Second, nearly all of the exercise interventions in the included trials were supervised. However, in practice it is unlikely that most patients would have access to supervised exercise regimens of this intensity and there is evidence that supervised exercise is more effective than unsupervised [35, 36]. It is possible that either aerobic or resistance exercise may be easier to perform effectively without supervision, thus affecting the external validity of these results.

Finally, as with many studies in this field, we are relying on interpreting the results from surrogate markers, and are assuming that these changes translate to long-term benefit in clinical outcomes such as diabetic complications. To put the results in context, metformin lowers HbA1c levels by 1.12 % (12.24 mmol/mol) [37], and data from the United Kingdom Prospective Diabetes Study show that a 1 % rise in HbA1c represents a 21 % increase in risk for any diabetes-related endpoint [38].

Our data suggest that aerobic exercise may be associated with greater BMI reduction and better physical fitness (VO2peak, maximum heart rate) than resistance exercise. The biological mechanism underlying this difference is unclear. A possible explanation is that resistance exercise mainly increases the size and strength of muscles, while aerobic exercises forces the body to burn the stored fat for energy. Aerobic exercise may also enhance the strength of respiratory muscles and thus facilitate the body’s utilization of oxygen [39]. Additionally, the heart muscles may be strengthened and enlarged during aerobic exercise to improve the pumping efficiency and reduce the resting heart rate.

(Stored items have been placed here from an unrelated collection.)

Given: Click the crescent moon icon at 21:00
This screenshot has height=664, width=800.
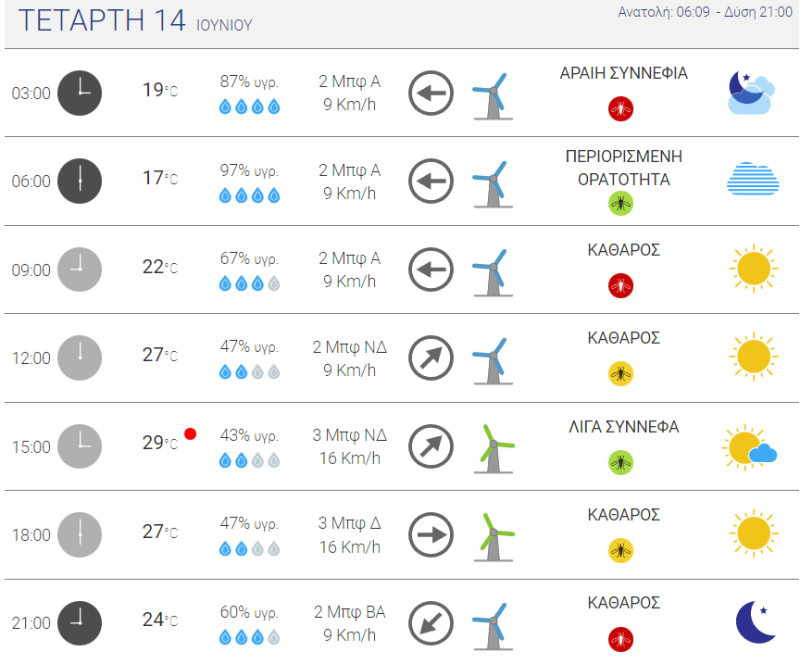Looking at the screenshot, I should (x=755, y=622).
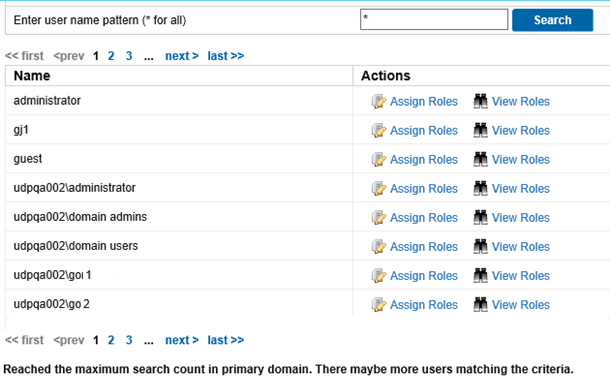The width and height of the screenshot is (610, 383).
Task: Go to page 2 in top pagination
Action: 111,56
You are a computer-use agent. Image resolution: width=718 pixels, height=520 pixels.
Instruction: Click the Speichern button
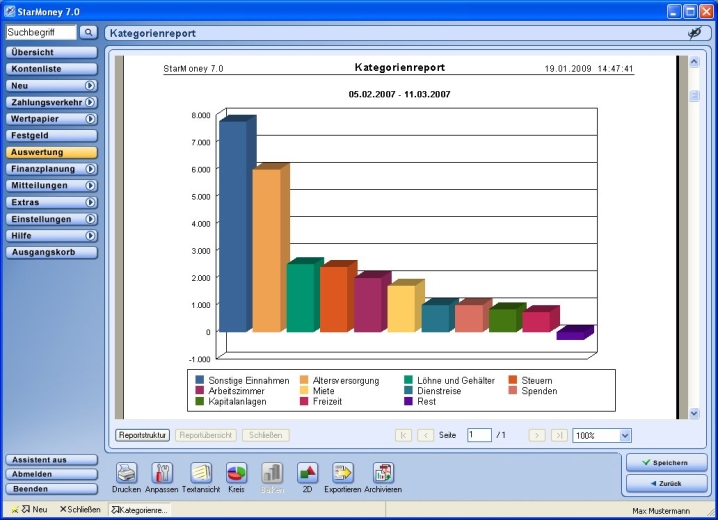(666, 463)
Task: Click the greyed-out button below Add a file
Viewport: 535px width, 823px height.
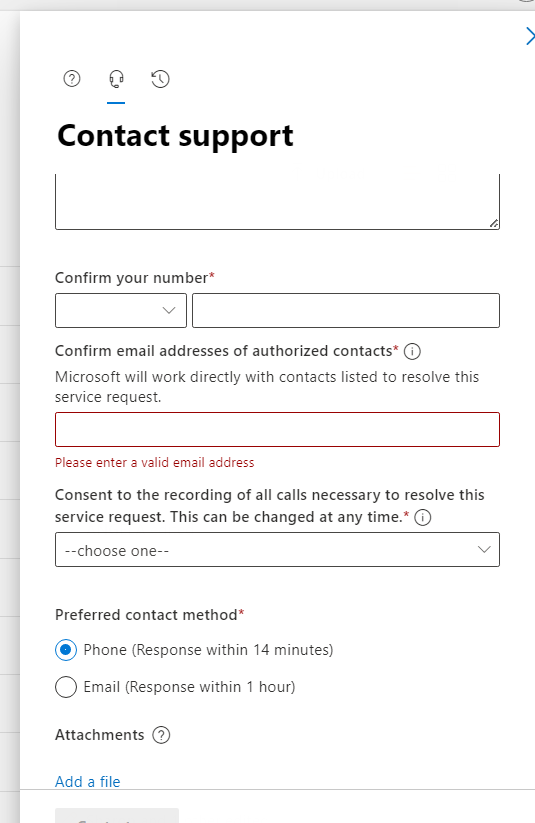Action: (x=117, y=816)
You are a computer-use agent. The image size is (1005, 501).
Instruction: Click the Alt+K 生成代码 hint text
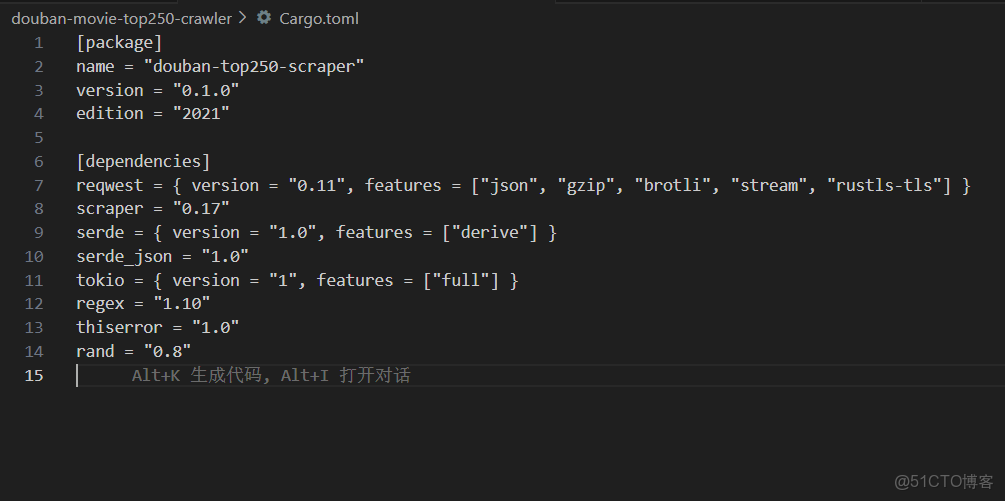point(196,376)
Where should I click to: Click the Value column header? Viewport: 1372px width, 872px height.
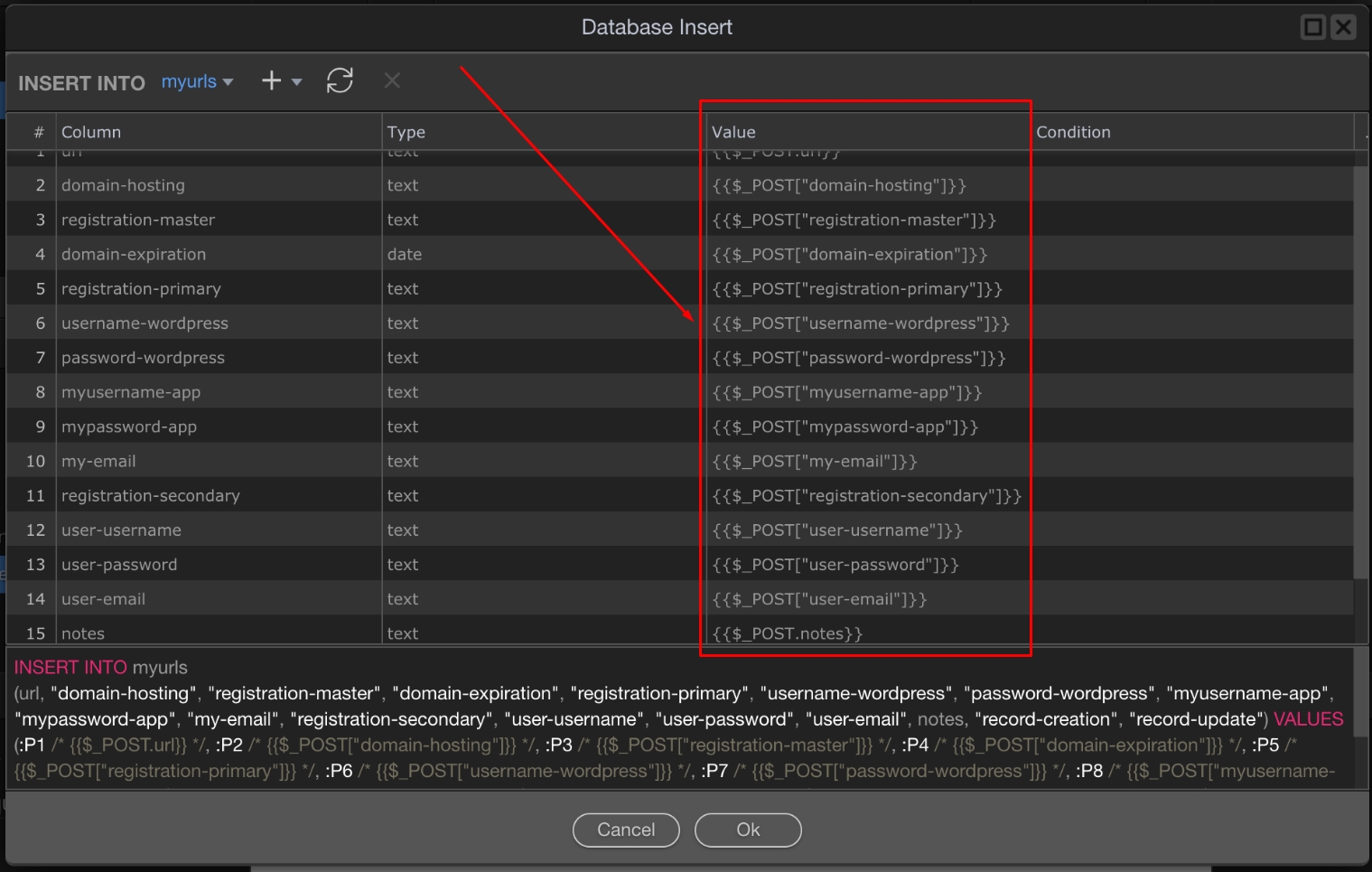(x=733, y=132)
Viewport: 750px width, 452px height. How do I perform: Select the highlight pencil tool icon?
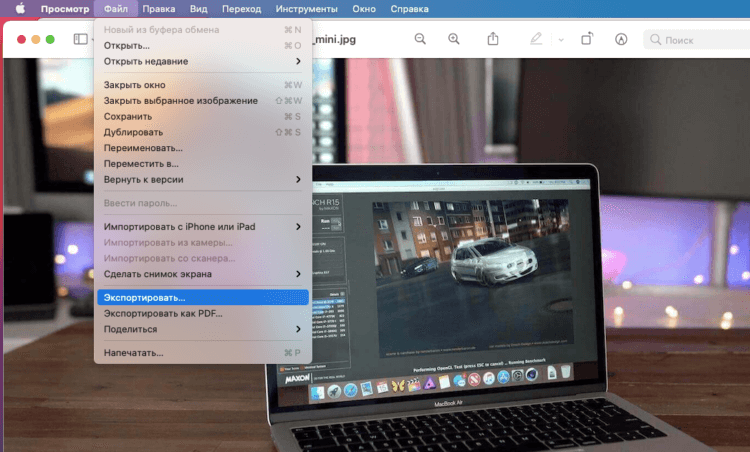tap(537, 39)
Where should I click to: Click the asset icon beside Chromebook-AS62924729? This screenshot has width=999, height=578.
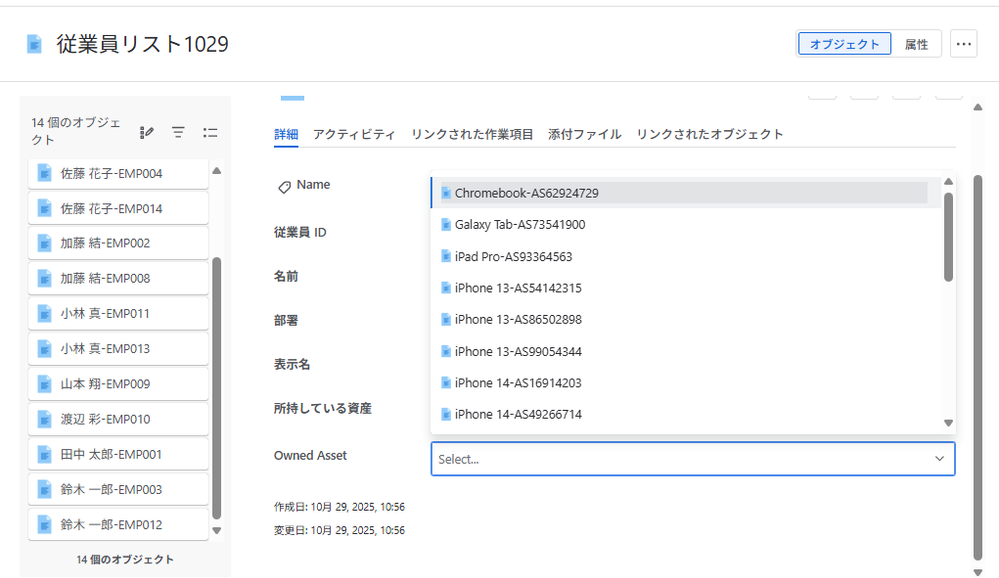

The present systematic review has some limitations. First, there are some methodological limitations of included trials that may have introduced bias (Table 1). Second, the meta-analyses for some of the secondary outcomes (Table 2) had a small number of participants or substantial statistical heterogeneity. The heterogeneity may indicate subgroups where aerobic exercise could be of clinical benefit in comparison with resistance exercise. Third, there were small-study effects in the main meta-analysis, which could be due to publication bias as well as other reasons, including poor methodological quality, true heterogeneity, and chance [14].

Further studies with longer exercise interventions and with post-intervention follow-up would provide information on whether either type of exercise is more likely to be maintained, and whether changes seen in these short-term studies are sustained, or even improved.

5 Conclusion

Although differences in some diabetic control and physical fitness measures between resistance exercise and aerobic exercise groups reached statistical significance, there is no evidence that they are of clinical importance. There is also no evidence that resistance exercise differs from aerobic exercise in impact on cardiovascular risk markers or safety. Using one or the other type of exercise for type 2 diabetes may be less important than doing some form of physical activity. Future long-term studies focusing on patient-relevant outcomes are warranted.